Uitbreiding met twee buurpanden[bewerken | brontekst bewerken]
Kusters kon maar kort van zijn aankoop genieten, want hij overleed in 1930. Op F 1129 liet zijn weduwe rond 1932 bijbouwen, op F 1128 rond 1933. Rond 1936 werd er bij beide huisjes opnieuw bijgebouwd. Beide kadastrale percelen bestonden daarmee voortaan uit twee woningen, waardoor het geheel vier woningen omvatte. Het oude huisje (met twee woningen), met de kopse zijde naar de Berkenstraat gekeerd, werd voortaan in het westen en het oosten geflankeerd door twee nieuwe huisjes met de kopse zijde naar de weg, respectievelijk Berkenstraat 24 (ten tijde van de bouw Derpse Hei J.182a) en Berkenstraat 32 (ten tijde van de bouw St.
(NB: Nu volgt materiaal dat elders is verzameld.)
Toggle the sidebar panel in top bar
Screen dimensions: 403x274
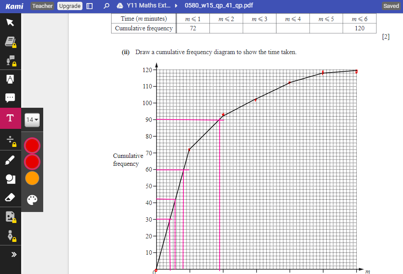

Josephplein J.180a). De vier woningen met stal en tuin werden daarop verenigd in één kadastraal perceel, F 1646. Rond 1941 werd dit kavel weer gesplitst, waarbij de weduwe Kusters-Fransen drie huizen behield en er eentje afstootte naar schoonzoon Johannes van der Loo (1902-1975). Na uitmeting werden de resterende drie woningen in 2 panden kadastraal hernoemd naar F 1750.
Splitsing in drie percelen en één bouwterrein[bewerken | brontekst bewerken]
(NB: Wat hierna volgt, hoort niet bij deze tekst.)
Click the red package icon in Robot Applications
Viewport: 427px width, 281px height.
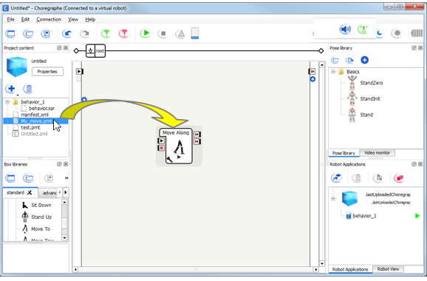399,178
Uiteindelijk werd het terrein rond 1947 gesplitst en verkaveld. Twee zonen kregen elk een eigen langgerekt kavel met daarop een bestaand pand: Berkenstraat 28 en Berkenstraat 32. Een derde kreeg een nieuw bouwkavel, afgesplitst van één van de andere, voor een nog te bouwen pand (Berkenstraat 26). Schoonzoon Jan van der Loo kreeg wat land bij Berkenstraat 24, dat hij al bezat.[10] Zie voor de adressen Berkenstraat 24, 26 en 32 de eigen artikelen.
Brand en nieuwbouw op Berkenstraat 28[bewerken | brontekst bewerken]
Het kavel waarop het oude huis stond had na de verkaveling de kadastrale aanduiding F 1789 gekregen. Het was toen nog steeds een blok van twee, die voorbestemd was bij de huisnummering van 1953-1955 de huisnummers Berkenstraat 28 en Berkenstraat 30 te krijgen. Op 31 maart 1953 ging het huisje echter in vlammen op. Het was toen eigendom van Petrus Johannes Kusters, zoon van de voornoemde Antonius Kusters. Na de brand liet Kusters - in plaats van het oude blok van twee - één nieuw huis bouwen, dat het adres Berkenstraat 28 kreeg. Het adres Berkenstraat 30 werd daarna nooit meer verleend. Na hermeting rond 1957 kreeg het de nieuwe kadastrale aanduiding N 73. Rond 1959 werd een deel van het ruime perceel verkocht, waardoor het de nieuwe aanduiding N 371 kreeg. Een tweede verkoop, nu aan de gemeente, vond rond 1962 plaats, waardoor er een huiskavel van 1706 m², met de aanduiding N 493, overbleef. Rond 1973 werd de boedel van Kusters gescheiden.[11] Zijn zoon, de aannemer Toon Kusters, werd de nieuwe eigenaar.[12]
Op Berkenstraat 28 vinden we nu nog, alhoewel verbouwd en gepleisterd, het tweelaags woonhuis met kap zoals Kusters dat eind jaren 50 liet bouwen.